Ordering a company's stock online and receiving an order number, then doing the same thing later and comparing the order numbers, which in many cases are sequential, can indicate how much of a company's stock is being traded over that time interval, says Grossman, who with Evans presented "Get Rich or Die Trying - Making Money on the Web the Black Hat Way." Buying or selling based on that can result in big profit, he says.

In addition, White Hat has come across other exploits in its work penetration testing customers' Web sites, Grossman says.

In one instance, an Estonian financial firm managed to crack the URL format used by Business Wire for embargoed press releases that detailed earnings-related data about corporations. The firm used that data before it was public and profited US$8 million before the Securities and Exchange Commission (SEC) caught the activity and halted it.

In a similar case, a Ukranian hacker broke into Thompson Financial for data on a health firm and reaped US$300,000. The SEC froze those funds, but a judge ordered them released to the hacker because the hacker wasn't an insider and therefore couldn't be charged with insider trading. He might have been charged with hacking, but he was in the Ukraine, where official cooperation with prosecution was unlikely, Grossman says.

During his talk Grossman displayed checks for US$132,994.97 and $901,733.84 from Google to people who used cookie stuffing to reap payments for driving traffic to Web sites.

The way it's supposed to work, someone with a Web site includes a link to an affiliated business' page. If a consumer clicks on it, their computer gets a cookie and if they buy something later, that cookie notes what Web site referred the buyer and that site gets a payment.

Scammers have developed elaborate schemes to exploit the system, Grossman says, starting with sites automatically hitting visitors with the marker cookie as soon as they visit the scammer's pages. All visitors get the cookie, not just those that click on the link. If a visitor later happens to buy something from an affiliated site, the scammer gets money.

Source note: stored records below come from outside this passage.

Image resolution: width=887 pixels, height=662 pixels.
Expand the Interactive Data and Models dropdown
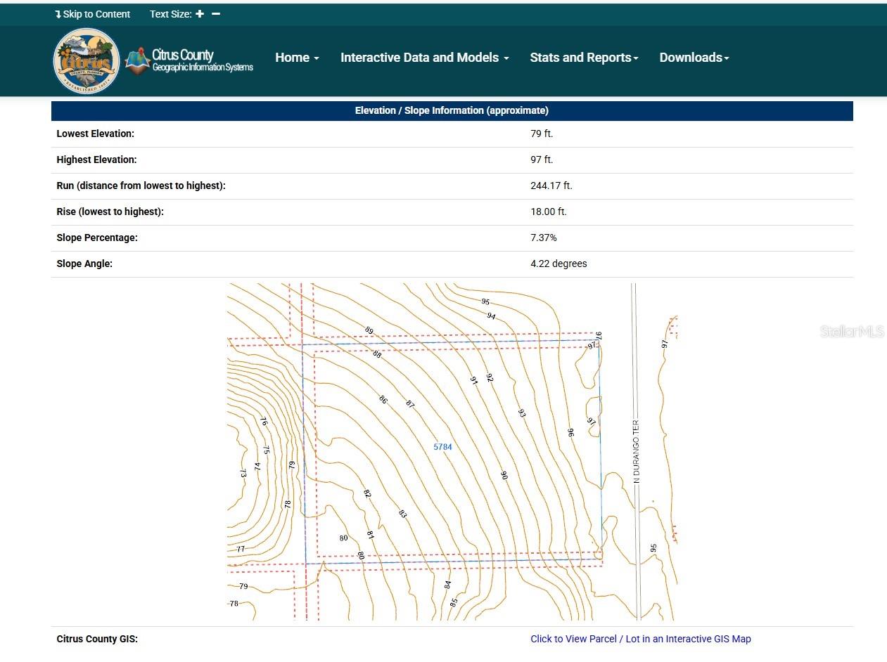click(x=424, y=58)
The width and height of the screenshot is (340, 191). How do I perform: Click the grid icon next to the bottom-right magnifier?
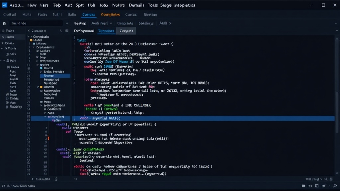(331, 179)
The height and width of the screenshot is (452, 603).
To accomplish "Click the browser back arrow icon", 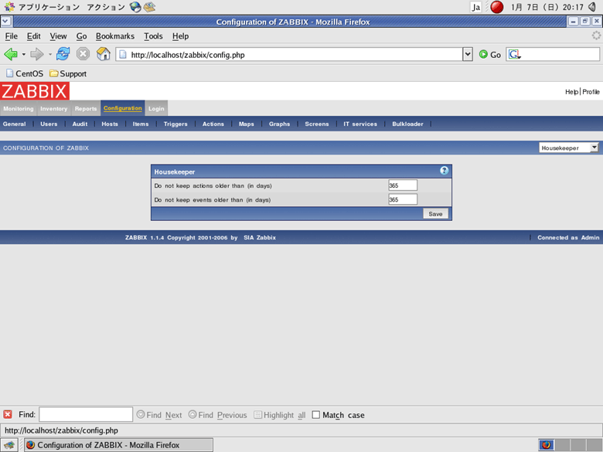I will coord(11,54).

E-commerce sites got smart and kicked out affiliate networks that made suspiciously high claims, Grossman says, but scammers responded by stuffing cookies from SSL Web pages because the cookies don't reveal what pages they came from.

Online ordering systems can also be a risk to businesses, Grossman warned. Home shopping network QVC was hit for US$412,000 in merchandise by one scammer because of a lag in its online ordering system, he says. Customers could order items online then immediately cancel the order, but the order would be sent anyway.

A North Carolina woman took advantage of this: She ordered and canceled merchandise, then sold it on e-Bay. She was caught only because her customers thought it odd that she was mailing the items in QVC packaging and reported her.

She wasn't prosecuted for selling the goods because they were legally hers, Grossman says. Rather she pleaded guilty to wire fraud, he says.

Other potentially lucrative hacks include:

Guessing the numbers of online discount coupons and buying merchandise with them. One scammer got US$50,000 worth of merchandise and was caught because he entered his new batches of guessed coupon numbers all at once in the middle of the night, causing a suspicious spike in traffic that the merchant noticed. He was prosecuted for mail fraud because items were sent to a non-existent address and a colluding postal worker intercepted them and turned them over to him.

Setting up multiple bank accounts and arranging for transfers among them. Before banks actually make electronic transfers they make a small transfer - cents or a few dollars - just to make sure the real transfer will work. Scammers arrange for large transfers to a central account, then cancel them after the dry run transfer. Enough of those can add up, Grossman says.

Cracking captchas, the distorted numbers and letters that some sites use to verify that a human being, not a machine, is contacting the site. Some captchas use the same number-letter combinations over and over, so automated guessing can work to crack them, says Evans. Some sophisticated optical scanners can read captchas, and there are even overseas businesses that offer to break them for cash.